OPTIONS

Specify a Language for Text Index

This tutorial describes how to specify the default language associated with the text index and also how to create text indexes for collections that contain documents in different languages.

Specify the Default Language for a text Index

The default language associated with the indexed data determines the list of stop words and the rules for the stemmer and tokenizer. The default language for the indexed data is english.

To specify a different language, use the default_language option when creating the text index. See Text Search Languages for the languages available for default_language.

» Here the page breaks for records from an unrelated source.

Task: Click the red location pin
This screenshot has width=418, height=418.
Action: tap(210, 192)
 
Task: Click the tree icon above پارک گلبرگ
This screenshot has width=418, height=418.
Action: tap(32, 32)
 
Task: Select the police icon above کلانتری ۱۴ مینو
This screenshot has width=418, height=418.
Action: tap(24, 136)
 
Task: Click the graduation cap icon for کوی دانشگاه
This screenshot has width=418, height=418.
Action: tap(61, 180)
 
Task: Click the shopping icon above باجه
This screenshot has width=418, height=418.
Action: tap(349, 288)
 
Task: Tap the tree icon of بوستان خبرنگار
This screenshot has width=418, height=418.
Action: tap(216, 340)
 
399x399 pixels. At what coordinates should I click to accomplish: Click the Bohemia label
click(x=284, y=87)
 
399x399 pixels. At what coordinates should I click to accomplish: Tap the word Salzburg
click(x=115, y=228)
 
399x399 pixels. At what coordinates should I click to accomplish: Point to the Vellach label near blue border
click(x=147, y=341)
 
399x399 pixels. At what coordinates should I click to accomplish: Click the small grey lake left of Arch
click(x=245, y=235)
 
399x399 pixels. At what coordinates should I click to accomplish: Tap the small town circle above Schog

The following example creates a text index on the content field and sets the default_language to spanish:

db.collection.ensureIndex(
                           { content : "text" },
                           { default_language: "spanish" }
                         )

Create a text Index for a Collection in Multiple Languages

Specify the Index Language within the Document

If a collection contains documents that are in different languages, include a field in the documents that contain the language to use:

  • If you include a field named language in the document, by default, the ensureIndex() method will use the value of this field to override the default language.
  • To use a field with a name other than language, you must specify the name of this field to the ensureIndex() method with the language_override option.

See Text Search Languages for a list of supported languages.

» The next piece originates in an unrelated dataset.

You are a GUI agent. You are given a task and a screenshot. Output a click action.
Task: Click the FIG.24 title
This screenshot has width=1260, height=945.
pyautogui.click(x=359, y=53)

Include the language Field

Include a field language that specifies the language to use for the individual documents.

For example, the documents of a multi-language collection quotes contain the field language:

{ _id: 1, language: "portuguese", quote: "A sorte protege os audazes" }
{ _id: 2, language: "spanish", quote: "Nada hay más surreal que la realidad." }
{ _id: 3, language: "english", quote: "is this a dagger which I see before me" }

Create a text index on the field quote:

db.quotes.ensureIndex( { quote: "text" } )
  • For the documents that contain the language field, the text index uses that language to determine the stop words and the rules for the stemmer and the tokenizer.
  • For documents that do not contain the language field, the index uses the default language, which is English, to determine the stop words and rules for the stemmer and the tokenizer.

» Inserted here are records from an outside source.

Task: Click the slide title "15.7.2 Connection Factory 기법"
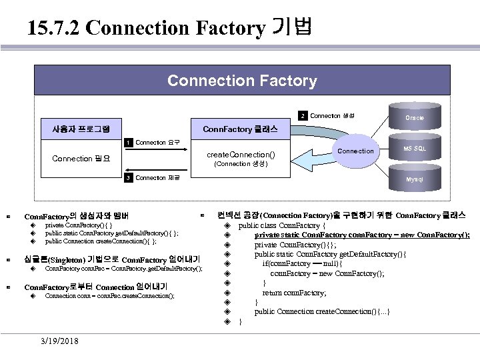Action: [x=171, y=28]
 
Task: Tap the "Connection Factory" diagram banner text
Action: [x=242, y=81]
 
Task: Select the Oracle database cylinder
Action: [x=415, y=117]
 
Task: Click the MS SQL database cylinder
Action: [x=415, y=148]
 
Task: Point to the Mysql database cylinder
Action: [x=415, y=179]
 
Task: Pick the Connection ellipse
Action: [x=356, y=151]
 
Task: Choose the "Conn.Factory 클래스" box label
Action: [x=235, y=129]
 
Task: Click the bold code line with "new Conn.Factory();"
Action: [x=362, y=235]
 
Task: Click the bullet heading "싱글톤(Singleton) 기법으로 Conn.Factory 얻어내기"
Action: [x=111, y=259]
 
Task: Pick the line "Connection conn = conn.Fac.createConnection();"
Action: [x=109, y=295]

For example, the Spanish word que is a stop word. So the following text command would not match any document:

db.quotes.runCommand( "text", { search: "que", language: "spanish" } )

Use any Field to Specify the Language for a Document

Include a field that specifies the language to use for the individual documents. To use a field with a name other than language, include the language_override option when creating the index.

For example, the documents of a multi-language collection quotes contain the field idioma:

{ _id: 1, idioma: "portuguese", quote: "A sorte protege os audazes" }
{ _id: 2, idioma: "spanish", quote: "Nada hay más surreal que la realidad." }
{ _id: 3, idioma: "english", quote: "is this a dagger which I see before me" }

Create a text index on the field quote with the language_override option:

db.quotes.ensureIndex( { quote : "text" },
                       { language_override: "idioma" } )
  • For the documents that contain the idioma field, the text index uses that language to determine the stop words and the rules for the stemmer and the tokenizer.
  • For documents that do not contain the idioma field, the index uses the default language, which is English, to determine the stop words and rules for the stemmer and the tokenizer.

For example, the Spanish word que is a stop word. So the following text command would not match any document:

db.quotes.runCommand( "text", { search: "que", language: "spanish" } )